Eslake agrees Swan has placed himself in an awful budget position. But he says it could give him the steel to make important savings.
“You know the saying, never waste a crisis? Well there is all sorts of middle-class welfare the government should be cutting -- superannuation concessions, negative gearing, family trusts and so on. Quite often desirable reforms take place only when a government is prepared to use a crisis to seize the day.”
And he says unless the resources downturn is really severe, the Reserve Bank might be able to handle it without support from the budget.
“If Wayne Swan’s need for a surplus prompts the Reserve Bank to ease monetary policy by more than it otherwise would, then there is probably no harm done.”
“The serious harm would be if they insisted on keeping the the budget in surplus in the face of an earthquake like 2008.”
“Bear in mind one of Australia's strengths is that we are one of only a handful of countries with a triple-A rating, and given that these days the costs of not having a triple-A rating are higher than they used to be, that's not something to be lightly thrown aside. So it depends on the circumstance - if we've got a Lehmann's style shock, a hard landing in China, then my view would be that not only should we let the budget go into deficit but that we should do some stimulus as well, and if that costs us the triple-A rating so be it.”
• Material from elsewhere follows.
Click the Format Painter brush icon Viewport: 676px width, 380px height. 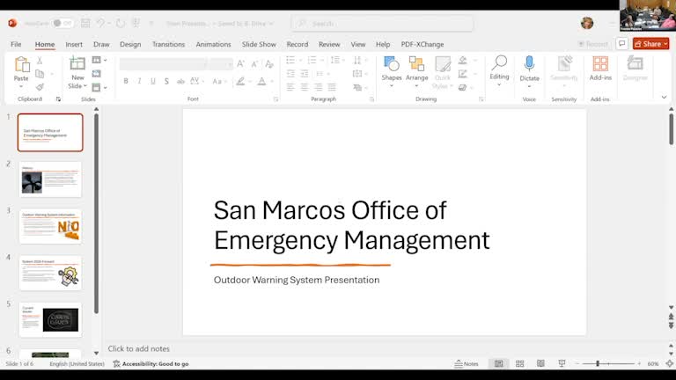[x=40, y=87]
“But in other circumstances that fall well short of that, which is where I think we are at the moment, if you can cobble together a mix of policy changes that includes cutting government spending that is clearly wasteful or misdirected in order to preserve a surplus while also having bigger cuts in interest rates than you otherwise might, and ideally if that also led to a bigger fall in the dollar than otherwise would have occurred, then that's probably a sensible compromise to make.”
The high dollar is bedevilling economic management.
Normally when resource prices climb the dollar climbs to spread some of the benefits (via lower import prices) and move labour and capital away from competing trade exposed industries (by making them less competitive).
When resource prices slide the opposite is supposed to happen. The lower dollar is supposed to spread the pain via higher import prices and make previously uncompetitive trade exposed industries competitive again.
That’s the theory. This time the Aussie has stayed resolutely high in defiance of convention. Since July 1 the iron ore price has slid from $US127 a tonne to less than $US87. The Aussie remains about where it was on July 1, at a touch about 102 US cents (although in the meantime it had climbed as high as 105 US cents). Not only is Australia being denied the government spending shock absorber, it is also being denied the exchange rate shock absorber.
It’s been happening because foreigners love our high interest rates and out triple-A credit rating. McKibbin is among those urging the Reserve Bank to buy foreign assets with Australian dollars in order to nudge the Aussie down, although there were signs emerging this week that it might not need to bother.
Foreign buying of Australian government bonds fell to its lowest point in three years in the June quarter. The proportion held by foreigners slipped from 79 to 77.5 per cent. Although the iron ore slide itself hasn’t hurt the dollar, if foreigners start to believe it will hurt the dollar they could desert it en masse, leaving little holding it up.
Macquarie Group’s Brian Redican says it could be the Aussie’s “Wile E. Coyote moment”.
“What we are referring to here is the well-known cartoon character who, when he’s chasing the Road Runner, frequently runs off the edge of a cliff,” he wrote to clients.
“Initially at least, he doesn’t fall. His legs are still running as if he is on land and he remains suspended in mid air. But then he looks down, and realises that there is nothing supporting him, and it is only then that he succumbs to the forces of gravity and plunges towards the valley floor.”
On Thursday AMP Capital chief economist Shane Oliver spoke of an 80 US cent dollar. He said if needed it would fall to 60 US cents.